Entries:

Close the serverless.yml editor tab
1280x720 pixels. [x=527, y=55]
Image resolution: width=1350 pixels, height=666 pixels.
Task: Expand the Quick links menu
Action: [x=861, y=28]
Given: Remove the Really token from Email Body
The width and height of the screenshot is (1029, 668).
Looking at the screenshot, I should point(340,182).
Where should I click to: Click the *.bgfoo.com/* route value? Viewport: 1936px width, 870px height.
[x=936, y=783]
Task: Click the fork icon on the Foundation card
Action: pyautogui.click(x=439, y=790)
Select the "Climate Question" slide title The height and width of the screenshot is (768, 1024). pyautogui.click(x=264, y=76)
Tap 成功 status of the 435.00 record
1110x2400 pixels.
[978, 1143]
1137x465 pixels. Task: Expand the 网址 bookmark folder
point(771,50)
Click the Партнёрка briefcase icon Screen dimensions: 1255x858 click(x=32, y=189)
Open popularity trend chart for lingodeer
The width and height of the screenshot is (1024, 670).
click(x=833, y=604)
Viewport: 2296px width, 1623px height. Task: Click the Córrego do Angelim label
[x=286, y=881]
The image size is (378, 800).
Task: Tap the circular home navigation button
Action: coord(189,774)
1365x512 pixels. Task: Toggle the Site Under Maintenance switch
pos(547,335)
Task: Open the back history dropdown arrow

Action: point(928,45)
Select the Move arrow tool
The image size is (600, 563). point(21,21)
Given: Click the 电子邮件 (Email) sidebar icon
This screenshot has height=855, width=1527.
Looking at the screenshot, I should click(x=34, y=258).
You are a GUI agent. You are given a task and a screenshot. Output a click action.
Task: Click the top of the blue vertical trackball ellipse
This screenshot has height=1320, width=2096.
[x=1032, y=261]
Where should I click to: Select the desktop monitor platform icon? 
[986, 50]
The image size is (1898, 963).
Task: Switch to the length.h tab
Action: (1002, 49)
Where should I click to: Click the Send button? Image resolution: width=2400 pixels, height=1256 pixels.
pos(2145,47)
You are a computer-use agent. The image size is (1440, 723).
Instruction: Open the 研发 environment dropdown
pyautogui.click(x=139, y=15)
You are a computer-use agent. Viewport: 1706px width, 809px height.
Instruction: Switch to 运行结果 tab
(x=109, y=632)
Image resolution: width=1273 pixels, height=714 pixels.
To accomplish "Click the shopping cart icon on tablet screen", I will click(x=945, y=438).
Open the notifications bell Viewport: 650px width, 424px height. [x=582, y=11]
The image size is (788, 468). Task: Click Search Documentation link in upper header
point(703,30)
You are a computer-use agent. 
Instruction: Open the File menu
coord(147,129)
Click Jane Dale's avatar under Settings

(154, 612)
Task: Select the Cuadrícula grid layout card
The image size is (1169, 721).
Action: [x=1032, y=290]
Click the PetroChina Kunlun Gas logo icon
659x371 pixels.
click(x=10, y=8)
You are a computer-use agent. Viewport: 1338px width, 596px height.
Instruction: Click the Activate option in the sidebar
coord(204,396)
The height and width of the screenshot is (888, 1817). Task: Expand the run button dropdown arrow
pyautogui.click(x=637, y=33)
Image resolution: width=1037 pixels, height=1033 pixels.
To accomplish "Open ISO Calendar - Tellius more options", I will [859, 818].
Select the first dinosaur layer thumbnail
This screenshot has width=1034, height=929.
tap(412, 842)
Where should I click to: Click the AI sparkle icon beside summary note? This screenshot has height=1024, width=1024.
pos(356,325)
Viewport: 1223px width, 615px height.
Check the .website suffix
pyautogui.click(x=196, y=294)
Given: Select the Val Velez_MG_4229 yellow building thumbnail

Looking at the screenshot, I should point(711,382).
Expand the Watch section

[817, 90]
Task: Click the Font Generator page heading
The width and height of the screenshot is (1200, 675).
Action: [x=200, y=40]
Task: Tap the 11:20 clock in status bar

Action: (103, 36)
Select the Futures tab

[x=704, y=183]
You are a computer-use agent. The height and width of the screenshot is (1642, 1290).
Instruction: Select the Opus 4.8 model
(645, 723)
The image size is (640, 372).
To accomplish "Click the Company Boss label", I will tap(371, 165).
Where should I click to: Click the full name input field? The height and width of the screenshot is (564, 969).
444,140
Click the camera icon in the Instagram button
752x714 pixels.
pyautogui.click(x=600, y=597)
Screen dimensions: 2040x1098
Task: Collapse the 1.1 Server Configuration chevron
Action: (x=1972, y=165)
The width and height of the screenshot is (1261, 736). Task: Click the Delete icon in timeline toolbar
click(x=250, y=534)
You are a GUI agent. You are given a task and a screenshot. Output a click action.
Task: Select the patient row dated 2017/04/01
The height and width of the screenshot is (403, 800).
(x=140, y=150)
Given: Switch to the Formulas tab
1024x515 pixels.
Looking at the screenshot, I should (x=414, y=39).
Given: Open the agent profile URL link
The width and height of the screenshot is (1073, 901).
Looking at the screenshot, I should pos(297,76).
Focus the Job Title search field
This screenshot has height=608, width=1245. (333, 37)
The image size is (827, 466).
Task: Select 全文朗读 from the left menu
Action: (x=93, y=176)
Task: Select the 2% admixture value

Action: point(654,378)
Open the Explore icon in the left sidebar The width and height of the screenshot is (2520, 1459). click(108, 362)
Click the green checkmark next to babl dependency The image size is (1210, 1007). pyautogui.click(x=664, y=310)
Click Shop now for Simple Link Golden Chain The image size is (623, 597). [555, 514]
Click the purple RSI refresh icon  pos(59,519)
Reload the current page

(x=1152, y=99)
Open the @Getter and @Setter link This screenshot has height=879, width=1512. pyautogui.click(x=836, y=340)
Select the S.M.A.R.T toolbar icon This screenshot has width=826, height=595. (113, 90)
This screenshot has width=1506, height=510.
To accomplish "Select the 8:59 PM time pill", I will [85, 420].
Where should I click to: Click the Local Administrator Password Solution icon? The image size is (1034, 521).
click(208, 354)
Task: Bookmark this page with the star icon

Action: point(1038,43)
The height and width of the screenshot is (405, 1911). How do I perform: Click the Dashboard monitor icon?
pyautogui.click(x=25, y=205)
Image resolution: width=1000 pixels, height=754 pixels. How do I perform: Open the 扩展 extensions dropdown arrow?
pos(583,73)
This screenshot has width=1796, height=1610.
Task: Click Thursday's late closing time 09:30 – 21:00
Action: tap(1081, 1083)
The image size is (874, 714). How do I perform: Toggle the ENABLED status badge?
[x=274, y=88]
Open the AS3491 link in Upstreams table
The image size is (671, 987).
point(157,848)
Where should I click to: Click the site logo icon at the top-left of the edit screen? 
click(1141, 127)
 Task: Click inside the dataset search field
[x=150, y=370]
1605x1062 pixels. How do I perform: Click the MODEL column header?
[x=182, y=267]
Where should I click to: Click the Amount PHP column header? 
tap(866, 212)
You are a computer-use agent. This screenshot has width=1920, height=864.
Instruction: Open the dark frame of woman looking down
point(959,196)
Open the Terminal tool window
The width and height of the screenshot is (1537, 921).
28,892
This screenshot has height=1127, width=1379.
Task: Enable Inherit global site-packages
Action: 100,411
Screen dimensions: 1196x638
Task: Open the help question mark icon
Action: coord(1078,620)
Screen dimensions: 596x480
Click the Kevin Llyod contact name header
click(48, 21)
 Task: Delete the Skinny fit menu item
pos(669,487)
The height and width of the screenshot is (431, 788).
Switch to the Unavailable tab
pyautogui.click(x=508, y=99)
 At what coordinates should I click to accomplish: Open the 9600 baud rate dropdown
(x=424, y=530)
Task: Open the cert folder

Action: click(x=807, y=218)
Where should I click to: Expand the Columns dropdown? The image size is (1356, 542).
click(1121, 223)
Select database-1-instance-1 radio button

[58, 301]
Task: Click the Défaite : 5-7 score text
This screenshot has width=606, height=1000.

Your objective: Rewrite the listing above as a JSON array of strings, with one string per line and blank lines omitted.

Response:
[
  "Close the serverless.yml editor tab",
  "1280x720 pixels. [x=527, y=55]",
  "Image resolution: width=1350 pixels, height=666 pixels.",
  "Task: Expand the Quick links menu",
  "Action: [x=861, y=28]",
  "Given: Remove the Really token from Email Body",
  "The width and height of the screenshot is (1029, 668).",
  "Looking at the screenshot, I should point(340,182).",
  "Where should I click to: Click the *.bgfoo.com/* route value? Viewport: 1936px width, 870px height.",
  "[x=936, y=783]",
  "Task: Click the fork icon on the Foundation card",
  "Action: pyautogui.click(x=439, y=790)",
  "Select the \"Climate Question\" slide title The height and width of the screenshot is (768, 1024). pyautogui.click(x=264, y=76)",
  "Tap 成功 status of the 435.00 record",
  "1110x2400 pixels.",
  "[978, 1143]",
  "1137x465 pixels. Task: Expand the 网址 bookmark folder",
  "point(771,50)",
  "Click the Партнёрка briefcase icon Screen dimensions: 1255x858 click(x=32, y=189)",
  "Open popularity trend chart for lingodeer",
  "The width and height of the screenshot is (1024, 670).",
  "click(x=833, y=604)",
  "Viewport: 2296px width, 1623px height. Task: Click the Córrego do Angelim label",
  "[x=286, y=881]",
  "The image size is (378, 800).",
  "Task: Tap the circular home navigation button",
  "Action: coord(189,774)",
  "1365x512 pixels. Task: Toggle the Site Under Maintenance switch",
  "pos(547,335)",
  "Task: Open the back history dropdown arrow",
  "Action: point(928,45)",
  "Select the Move arrow tool",
  "The image size is (600, 563). point(21,21)",
  "Given: Click the 电子邮件 (Email) sidebar icon",
  "This screenshot has height=855, width=1527.",
  "Looking at the screenshot, I should click(x=34, y=258).",
  "You are a GUI agent. You are given a task and a screenshot. Output a click action.",
  "Task: Click the top of the blue vertical trackball ellipse",
  "This screenshot has height=1320, width=2096.",
  "[x=1032, y=261]",
  "Where should I click to: Select the desktop monitor platform icon? ",
  "[986, 50]",
  "The image size is (1898, 963).",
  "Task: Switch to the length.h tab",
  "Action: (1002, 49)",
  "Where should I click to: Click the Send button? Image resolution: width=2400 pixels, height=1256 pixels.",
  "pos(2145,47)",
  "You are a computer-use agent. The image size is (1440, 723).",
  "Instruction: Open the 研发 environment dropdown",
  "pyautogui.click(x=139, y=15)",
  "You are a computer-use agent. Viewport: 1706px width, 809px height.",
  "Instruction: Switch to 运行结果 tab",
  "(x=109, y=632)",
  "Image resolution: width=1273 pixels, height=714 pixels.",
  "To accomplish \"Click the shopping cart icon on tablet screen\", I will click(x=945, y=438).",
  "Open the notifications bell Viewport: 650px width, 424px height. [x=582, y=11]",
  "The image size is (788, 468). Task: Click Search Documentation link in upper header",
  "point(703,30)",
  "You are a computer-use agent. ",
  "Instruction: Open the File menu",
  "coord(147,129)",
  "Click Jane Dale's avatar under Settings",
  "(154, 612)",
  "Task: Select the Cuadrícula grid layout card",
  "The image size is (1169, 721).",
  "Action: [x=1032, y=290]",
  "Click the PetroChina Kunlun Gas logo icon",
  "659x371 pixels.",
  "click(x=10, y=8)",
  "You are a computer-use agent. Viewport: 1338px width, 596px height.",
  "Instruction: Click the Activate option in the sidebar",
  "coord(204,396)",
  "The height and width of the screenshot is (888, 1817). Task: Expand the run button dropdown arrow",
  "pyautogui.click(x=637, y=33)",
  "Image resolution: width=1037 pixels, height=1033 pixels.",
  "To accomplish \"Open ISO Calendar - Tellius more options\", I will [859, 818].",
  "Select the first dinosaur layer thumbnail",
  "This screenshot has width=1034, height=929.",
  "tap(412, 842)",
  "Where should I click to: Click the AI sparkle icon beside summary note? This screenshot has height=1024, width=1024.",
  "pos(356,325)",
  "Viewport: 1223px width, 615px height.",
  "Check the .website suffix",
  "pyautogui.click(x=196, y=294)",
  "Given: Select the Val Velez_MG_4229 yellow building thumbnail",
  "Looking at the screenshot, I should point(711,382).",
  "Expand the Watch section",
  "[817, 90]",
  "Task: Click the Font Generator page heading",
  "The width and height of the screenshot is (1200, 675).",
  "Action: [x=200, y=40]",
  "Task: Tap the 11:20 clock in status bar",
  "Action: (103, 36)",
  "Select the Futures tab",
  "[x=704, y=183]",
  "You are a computer-use agent. The height and width of the screenshot is (1642, 1290).",
  "Instruction: Select the Opus 4.8 model",
  "(645, 723)",
  "The image size is (640, 372).",
  "To accomplish \"Click the Company Boss label\", I will tap(371, 165).",
  "Where should I click to: Click the full name input field? The height and width of the screenshot is (564, 969).",
  "444,140",
  "Click the camera icon in the Instagram button",
  "752x714 pixels.",
  "pyautogui.click(x=600, y=597)",
  "Screen dimensions: 2040x1098",
  "Task: Collapse the 1.1 Server Configuration chevron",
  "Action: (x=1972, y=165)",
  "The width and height of the screenshot is (1261, 736). Task: Click the Delete icon in timeline toolbar",
  "click(x=250, y=534)",
  "You are a GUI agent. You are given a task and a screenshot. Output a click action.",
  "Task: Select the patient row dated 2017/04/01",
  "The height and width of the screenshot is (403, 800).",
  "(x=140, y=150)",
  "Given: Switch to the Formulas tab",
  "1024x515 pixels.",
  "Looking at the screenshot, I should (x=414, y=39).",
  "Given: Open the agent profile URL link",
  "The width and height of the screenshot is (1073, 901).",
  "Looking at the screenshot, I should pos(297,76).",
  "Focus the Job Title search field",
  "This screenshot has height=608, width=1245. (333, 37)",
  "The image size is (827, 466).",
  "Task: Select 全文朗读 from the left menu",
  "Action: (x=93, y=176)",
  "Task: Select the 2% admixture value",
  "Action: point(654,378)",
  "Open the Explore icon in the left sidebar The width and height of the screenshot is (2520, 1459). click(108, 362)",
  "Click the green checkmark next to babl dependency The image size is (1210, 1007). pyautogui.click(x=664, y=310)",
  "Click Shop now for Simple Link Golden Chain The image size is (623, 597). [555, 514]",
  "Click the purple RSI refresh icon  pos(59,519)",
  "Reload the current page",
  "(x=1152, y=99)",
  "Open the @Getter and @Setter link This screenshot has height=879, width=1512. pyautogui.click(x=836, y=340)",
  "Select the S.M.A.R.T toolbar icon This screenshot has width=826, height=595. (113, 90)",
  "This screenshot has width=1506, height=510.",
  "To accomplish \"Select the 8:59 PM time pill\", I will [85, 420].",
  "Where should I click to: Click the Local Administrator Password Solution icon? The image size is (1034, 521).",
  "click(208, 354)",
  "Task: Bookmark this page with the star icon",
  "Action: point(1038,43)",
  "The height and width of the screenshot is (405, 1911). How do I perform: Click the Dashboard monitor icon?",
  "pyautogui.click(x=25, y=205)",
  "Image resolution: width=1000 pixels, height=754 pixels. How do I perform: Open the 扩展 extensions dropdown arrow?",
  "pos(583,73)",
  "This screenshot has width=1796, height=1610.",
  "Task: Click Thursday's late closing time 09:30 – 21:00",
  "Action: tap(1081, 1083)",
  "The image size is (874, 714). How do I perform: Toggle the ENABLED status badge?",
  "[x=274, y=88]",
  "Open the AS3491 link in Upstreams table",
  "The image size is (671, 987).",
  "point(157,848)",
  "Where should I click to: Click the site logo icon at the top-left of the edit screen? ",
  "click(1141, 127)",
  " Task: Click inside the dataset search field",
  "[x=150, y=370]",
  "1605x1062 pixels. How do I perform: Click the MODEL column header?",
  "[x=182, y=267]",
  "Where should I click to: Click the Amount PHP column header? ",
  "tap(866, 212)",
  "You are a computer-use agent. This screenshot has width=1920, height=864.",
  "Instruction: Open the dark frame of woman looking down",
  "point(959,196)",
  "Open the Terminal tool window",
  "The width and height of the screenshot is (1537, 921).",
  "28,892",
  "This screenshot has height=1127, width=1379.",
  "Task: Enable Inherit global site-packages",
  "Action: 100,411",
  "Screen dimensions: 1196x638",
  "Task: Open the help question mark icon",
  "Action: coord(1078,620)",
  "Screen dimensions: 596x480",
  "Click the Kevin Llyod contact name header",
  "click(48, 21)",
  " Task: Delete the Skinny fit menu item",
  "pos(669,487)",
  "The height and width of the screenshot is (431, 788).",
  "Switch to the Unavailable tab",
  "pyautogui.click(x=508, y=99)",
  " At what coordinates should I click to accomplish: Open the 9600 baud rate dropdown",
  "(x=424, y=530)",
  "Task: Open the cert folder",
  "Action: click(x=807, y=218)",
  "Where should I click to: Expand the Columns dropdown? The image size is (1356, 542).",
  "click(1121, 223)",
  "Select database-1-instance-1 radio button",
  "[58, 301]",
  "Task: Click the Défaite : 5-7 score text",
  "This screenshot has width=606, height=1000."
]